START Available records

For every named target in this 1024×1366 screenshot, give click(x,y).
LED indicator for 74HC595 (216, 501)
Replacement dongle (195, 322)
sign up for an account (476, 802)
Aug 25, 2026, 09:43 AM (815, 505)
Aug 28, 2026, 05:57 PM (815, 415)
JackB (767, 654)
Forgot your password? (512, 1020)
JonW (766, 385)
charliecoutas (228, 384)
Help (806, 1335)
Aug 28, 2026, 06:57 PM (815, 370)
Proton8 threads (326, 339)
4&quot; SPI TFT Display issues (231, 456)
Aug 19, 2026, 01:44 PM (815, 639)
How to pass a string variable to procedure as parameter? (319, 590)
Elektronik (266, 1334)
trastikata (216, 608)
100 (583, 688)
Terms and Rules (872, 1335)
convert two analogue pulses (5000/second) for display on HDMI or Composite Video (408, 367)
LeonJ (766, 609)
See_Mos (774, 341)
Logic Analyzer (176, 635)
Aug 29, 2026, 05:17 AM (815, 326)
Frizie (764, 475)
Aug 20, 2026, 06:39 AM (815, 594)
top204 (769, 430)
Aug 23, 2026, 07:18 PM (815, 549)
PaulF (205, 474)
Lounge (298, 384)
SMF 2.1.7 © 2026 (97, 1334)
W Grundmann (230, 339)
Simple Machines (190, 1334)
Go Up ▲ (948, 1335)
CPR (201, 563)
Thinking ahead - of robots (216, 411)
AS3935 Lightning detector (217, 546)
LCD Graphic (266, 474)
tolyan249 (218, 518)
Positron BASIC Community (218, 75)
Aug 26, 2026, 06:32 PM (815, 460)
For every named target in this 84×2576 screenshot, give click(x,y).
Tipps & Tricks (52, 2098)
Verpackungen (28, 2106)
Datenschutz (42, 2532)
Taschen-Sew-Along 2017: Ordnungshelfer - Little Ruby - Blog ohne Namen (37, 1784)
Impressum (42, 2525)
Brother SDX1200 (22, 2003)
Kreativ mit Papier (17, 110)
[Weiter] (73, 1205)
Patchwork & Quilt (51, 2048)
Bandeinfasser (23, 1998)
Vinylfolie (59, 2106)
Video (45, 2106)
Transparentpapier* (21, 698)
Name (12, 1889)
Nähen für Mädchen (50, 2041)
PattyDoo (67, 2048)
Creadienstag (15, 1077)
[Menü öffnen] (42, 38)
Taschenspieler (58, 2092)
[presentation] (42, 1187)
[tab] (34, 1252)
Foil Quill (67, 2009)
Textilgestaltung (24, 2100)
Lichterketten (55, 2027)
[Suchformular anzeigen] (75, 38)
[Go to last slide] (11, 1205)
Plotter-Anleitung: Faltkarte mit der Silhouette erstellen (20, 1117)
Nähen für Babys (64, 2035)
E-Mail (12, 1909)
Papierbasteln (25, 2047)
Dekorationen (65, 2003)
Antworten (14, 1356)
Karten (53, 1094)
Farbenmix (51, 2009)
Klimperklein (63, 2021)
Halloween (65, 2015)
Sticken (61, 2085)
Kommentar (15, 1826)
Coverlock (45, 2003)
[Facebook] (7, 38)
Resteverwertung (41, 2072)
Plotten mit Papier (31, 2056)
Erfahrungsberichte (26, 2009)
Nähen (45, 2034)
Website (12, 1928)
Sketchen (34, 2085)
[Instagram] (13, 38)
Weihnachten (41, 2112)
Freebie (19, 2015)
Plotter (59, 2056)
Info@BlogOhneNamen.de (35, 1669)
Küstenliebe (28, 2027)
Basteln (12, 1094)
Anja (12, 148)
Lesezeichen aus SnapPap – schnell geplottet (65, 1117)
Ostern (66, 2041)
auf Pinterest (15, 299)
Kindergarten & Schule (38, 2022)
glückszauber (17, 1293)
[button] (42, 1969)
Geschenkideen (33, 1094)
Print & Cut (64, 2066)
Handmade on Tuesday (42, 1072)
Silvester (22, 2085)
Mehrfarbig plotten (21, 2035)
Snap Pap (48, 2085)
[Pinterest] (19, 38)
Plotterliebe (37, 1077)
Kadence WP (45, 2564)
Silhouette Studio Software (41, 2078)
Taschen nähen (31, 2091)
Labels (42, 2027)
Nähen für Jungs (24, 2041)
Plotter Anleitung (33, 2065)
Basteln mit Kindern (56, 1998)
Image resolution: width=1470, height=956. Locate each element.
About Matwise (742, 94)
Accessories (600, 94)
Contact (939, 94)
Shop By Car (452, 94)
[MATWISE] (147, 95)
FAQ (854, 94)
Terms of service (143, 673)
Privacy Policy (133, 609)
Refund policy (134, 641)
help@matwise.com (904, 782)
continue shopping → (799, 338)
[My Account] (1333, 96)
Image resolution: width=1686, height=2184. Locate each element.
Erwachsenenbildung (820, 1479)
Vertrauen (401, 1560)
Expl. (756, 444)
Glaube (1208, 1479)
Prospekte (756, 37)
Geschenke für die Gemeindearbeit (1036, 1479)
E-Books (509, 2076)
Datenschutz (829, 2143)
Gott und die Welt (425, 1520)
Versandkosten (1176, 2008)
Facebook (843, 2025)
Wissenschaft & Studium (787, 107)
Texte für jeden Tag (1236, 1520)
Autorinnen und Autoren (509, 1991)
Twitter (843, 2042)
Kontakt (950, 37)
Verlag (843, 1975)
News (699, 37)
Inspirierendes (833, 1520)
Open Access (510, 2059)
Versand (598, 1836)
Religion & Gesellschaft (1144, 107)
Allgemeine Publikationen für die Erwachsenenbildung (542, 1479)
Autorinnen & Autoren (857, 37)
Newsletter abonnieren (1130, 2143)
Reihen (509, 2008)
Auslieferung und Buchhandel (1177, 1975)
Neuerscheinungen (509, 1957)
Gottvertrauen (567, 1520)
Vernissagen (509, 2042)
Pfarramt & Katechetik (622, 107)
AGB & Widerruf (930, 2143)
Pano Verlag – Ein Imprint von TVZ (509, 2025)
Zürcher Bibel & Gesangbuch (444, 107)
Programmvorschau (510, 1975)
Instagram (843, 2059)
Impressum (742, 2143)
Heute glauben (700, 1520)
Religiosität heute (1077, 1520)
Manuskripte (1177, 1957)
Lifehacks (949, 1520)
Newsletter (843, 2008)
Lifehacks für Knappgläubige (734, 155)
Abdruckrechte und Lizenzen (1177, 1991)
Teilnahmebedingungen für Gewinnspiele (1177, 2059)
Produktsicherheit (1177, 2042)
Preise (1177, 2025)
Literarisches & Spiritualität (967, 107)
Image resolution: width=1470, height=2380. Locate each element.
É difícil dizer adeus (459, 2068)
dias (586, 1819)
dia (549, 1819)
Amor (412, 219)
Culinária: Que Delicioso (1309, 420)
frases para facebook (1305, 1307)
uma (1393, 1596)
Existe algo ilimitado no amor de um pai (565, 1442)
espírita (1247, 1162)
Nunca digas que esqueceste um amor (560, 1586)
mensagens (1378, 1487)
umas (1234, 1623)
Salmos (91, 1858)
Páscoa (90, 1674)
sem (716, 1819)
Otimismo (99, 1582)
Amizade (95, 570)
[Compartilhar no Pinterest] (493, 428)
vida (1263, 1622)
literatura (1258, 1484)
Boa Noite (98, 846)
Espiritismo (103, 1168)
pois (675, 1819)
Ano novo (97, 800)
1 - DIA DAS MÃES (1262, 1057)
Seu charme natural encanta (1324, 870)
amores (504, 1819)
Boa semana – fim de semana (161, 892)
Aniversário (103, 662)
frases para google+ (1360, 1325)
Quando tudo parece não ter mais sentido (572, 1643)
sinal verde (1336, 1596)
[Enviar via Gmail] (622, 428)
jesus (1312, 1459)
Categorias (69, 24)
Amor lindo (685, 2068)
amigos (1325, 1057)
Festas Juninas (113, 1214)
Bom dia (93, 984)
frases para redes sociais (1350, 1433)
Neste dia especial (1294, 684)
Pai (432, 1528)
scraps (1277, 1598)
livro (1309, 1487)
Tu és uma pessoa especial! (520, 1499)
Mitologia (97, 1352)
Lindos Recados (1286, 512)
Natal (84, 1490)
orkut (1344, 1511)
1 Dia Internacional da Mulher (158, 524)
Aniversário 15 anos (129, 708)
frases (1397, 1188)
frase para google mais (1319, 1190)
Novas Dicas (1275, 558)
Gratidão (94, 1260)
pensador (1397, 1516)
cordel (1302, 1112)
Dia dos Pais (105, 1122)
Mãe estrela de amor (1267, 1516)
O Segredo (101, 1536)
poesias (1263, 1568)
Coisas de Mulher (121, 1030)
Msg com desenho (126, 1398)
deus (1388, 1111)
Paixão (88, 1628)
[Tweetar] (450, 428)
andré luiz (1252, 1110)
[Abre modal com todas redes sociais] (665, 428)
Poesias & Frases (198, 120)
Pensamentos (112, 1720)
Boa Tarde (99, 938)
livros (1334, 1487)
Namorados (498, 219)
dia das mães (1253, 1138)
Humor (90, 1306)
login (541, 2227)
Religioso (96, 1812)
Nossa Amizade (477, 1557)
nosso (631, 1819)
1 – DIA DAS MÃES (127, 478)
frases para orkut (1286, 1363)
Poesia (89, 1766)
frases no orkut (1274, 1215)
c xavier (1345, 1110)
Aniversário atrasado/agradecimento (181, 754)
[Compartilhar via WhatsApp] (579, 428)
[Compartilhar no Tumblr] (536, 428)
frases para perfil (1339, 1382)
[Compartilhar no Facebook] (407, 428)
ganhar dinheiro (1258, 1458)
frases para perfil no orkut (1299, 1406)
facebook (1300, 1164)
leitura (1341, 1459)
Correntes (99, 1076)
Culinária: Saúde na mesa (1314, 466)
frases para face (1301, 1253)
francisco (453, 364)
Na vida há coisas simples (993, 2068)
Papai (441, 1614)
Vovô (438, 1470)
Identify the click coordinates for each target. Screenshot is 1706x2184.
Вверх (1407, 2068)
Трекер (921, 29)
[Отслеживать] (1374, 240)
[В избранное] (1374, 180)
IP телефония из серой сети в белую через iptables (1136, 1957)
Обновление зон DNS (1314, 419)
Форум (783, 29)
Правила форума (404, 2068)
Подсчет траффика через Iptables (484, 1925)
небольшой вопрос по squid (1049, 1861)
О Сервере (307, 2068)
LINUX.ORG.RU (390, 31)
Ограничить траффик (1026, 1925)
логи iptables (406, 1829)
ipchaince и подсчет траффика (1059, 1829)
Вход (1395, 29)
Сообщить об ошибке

END Available records

* _What this task involves_:
Although the records may continue, retype only the lines from the first one through the one containing "Help (806, 1335)", exactly as they appear.

* _Solved problem_:
For every named target in this 1024×1366 screenshot, give click(x,y).
LED indicator for 74HC595 (216, 501)
Replacement dongle (195, 322)
sign up for an account (476, 802)
Aug 25, 2026, 09:43 AM (815, 505)
Aug 28, 2026, 05:57 PM (815, 415)
JackB (767, 654)
Forgot your password? (512, 1020)
JonW (766, 385)
charliecoutas (228, 384)
Help (806, 1335)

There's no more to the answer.